Purpose : Tears covering the surface of the eye comprise a remarkably sterile medium inclusive of various antimicrobial compounds. A C-terminal fragment of the prosecretory mitogen lacritin known as 'N-104', together with larger N-104 containing fragments, appear to play a key role in the innate protection of the eye. Exactly how they are bactericidal is not known. Here we studied real-time interactions of N-104 and ten single serine-substituted analogs with supported lipid bilayers modeling membranes of Gram-negative and positive bacteria.

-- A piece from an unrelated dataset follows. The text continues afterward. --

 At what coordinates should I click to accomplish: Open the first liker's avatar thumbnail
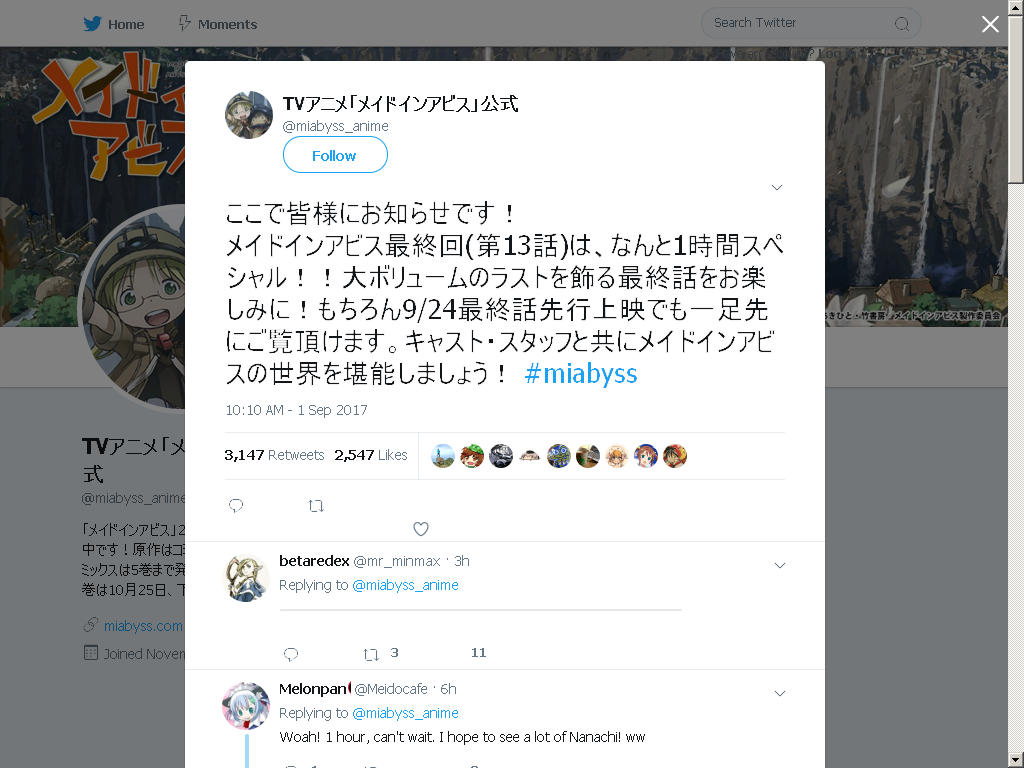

Methods : N-104, and analogs in which serine was individually substituted for leucine ('L108S', 'L109S', 'L114S', 'L115S'), lysine ('K107S', 'K110S', 'K111S', 'K116S'), phenylalanine ('F112S'), and tryptophan ('W118S') were synthesized with N-terminus acetylated. Lipid bilayers of PC:PG:PE (59:21:20; Gram-negative) and PC:PG (75:25; Gram-positive) were formed on lipophilic surface plasmon resonance (SPR) sensor chips (L1). Time-resolved SPR responses of the peptides were then examined at a flow rate of 30 μl/min. Collected data were used as constraints to obtain the peptides adsorption, desorption, and disruption rates by fitting them to a newly derived model that was applicable to N-104 and all analogs.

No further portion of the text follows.